核心概念
飢餓時、サーチュイン1オルソログSIR-2.1がHSF-1依存的なmiRNA系を抑制することで、アディポ三グリセリド脂肪分解酵素ATGL-1の発現を上昇させ、リポリシスを活性化する。
摘要
本研究では、C. elegansにおける脂肪代謝調節のメカニズムを明らかにした。飢餓時、サーチュイン1オルソログSIR-2.1が活性化され、HSF-1依存的なmiRNA系を抑制することで、アディポ三グリセリド脂肪分解酵素ATGL-1の発現が上昇し、リポリシスが促進される。一方、食餌時はHSF-1がmiRNA系を介してATGL-1を抑制し、リポリシスを阻害する。さらに、腸管における蛋白質恒常性の攪乱がHSF-1を活性化し、リポリシスを阻害することが示された。加齢に伴うHSF-1機能の低下は、ATGL-1の脱抑制を介して脂肪蓄積を制限する。

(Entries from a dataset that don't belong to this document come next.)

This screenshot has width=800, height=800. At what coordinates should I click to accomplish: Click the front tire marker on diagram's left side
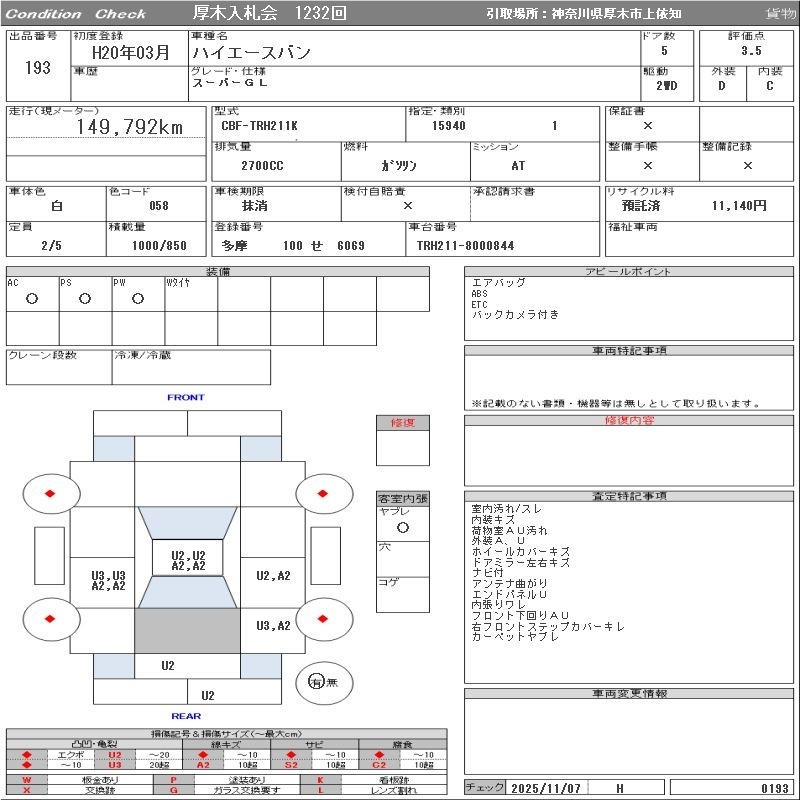tap(50, 494)

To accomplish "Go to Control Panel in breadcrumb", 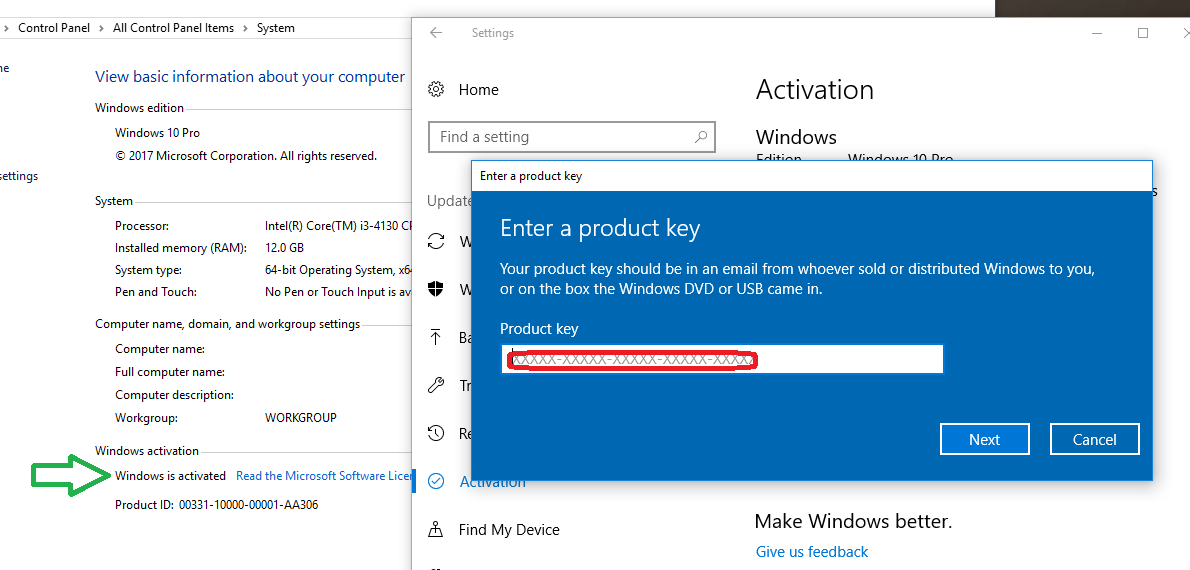I will point(54,28).
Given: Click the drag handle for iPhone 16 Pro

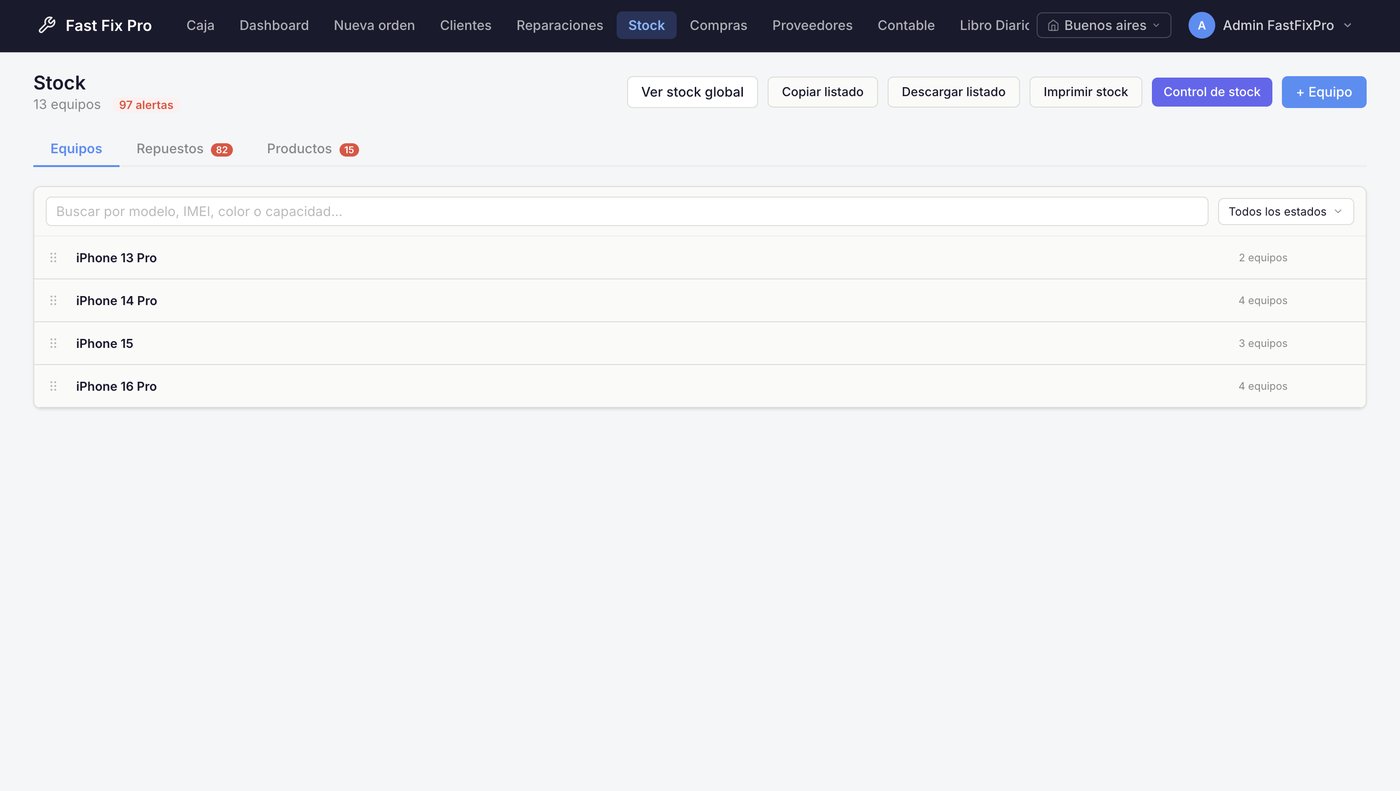Looking at the screenshot, I should point(53,387).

以上より、蛋白質恒常性と脂質代謝の連関が明らかとなった。
統計資料
飢餓時、sir-2.1 変異体や RNAi 処理では脂肪動員が抑制される
sir-2.1 過剰発現では飢餓時・非飢餓時ともに脂肪含量が低下する
atgl-1 RNAi は sir-2.1 変異体の脂肪動員を回復させない
sir-2.1 RNAi は atgl-1 mRNA 発現を抑制する
飢餓時の ATGL-1::GFP 発現は sir-2.1 依存的に上昇する
hsf-1 変異体や RNAi は sir-2.1 変異体の脂肪動員を回復させる
HSF-1 過剰発現や HSP-90 RNAi は脂肪動員を阻害する
pash-1 RNAi (miRNA 生合成阻害) は sir-2.1 RNAi の脂肪動員抑制を回復させる
mir-53 変異体は sir-2.1 RNAi の脂肪動員抑制を回復させる
飢餓時の mir-53 プロモーター活性は sir-2.1 と hsf-1 依存的に低下する
kin-1 変異体は脂肪動員を阻害し、kin-2 変異体は飢餓時の脂肪動員を促進する
kin-2 変異体の脂肪動員促進は hsf-1 RNAi で影響を受けない
高温ショックや腸管における凝集性蛋白質の発現は脂肪動員を HSF-1 依存的に阻害する
加齢に伴うHSF-1機能低下は ATGL-1 を介した脂肪蓄積を制限する
引述
"飢餓時、サーチュイン1オルソログSIR-2.1がHSF-1依存的なmiRNA系を抑制することで、アディポ三グリセリド脂肪分解酵素ATGL-1の発現を上昇させ、リポリシスを活性化する。"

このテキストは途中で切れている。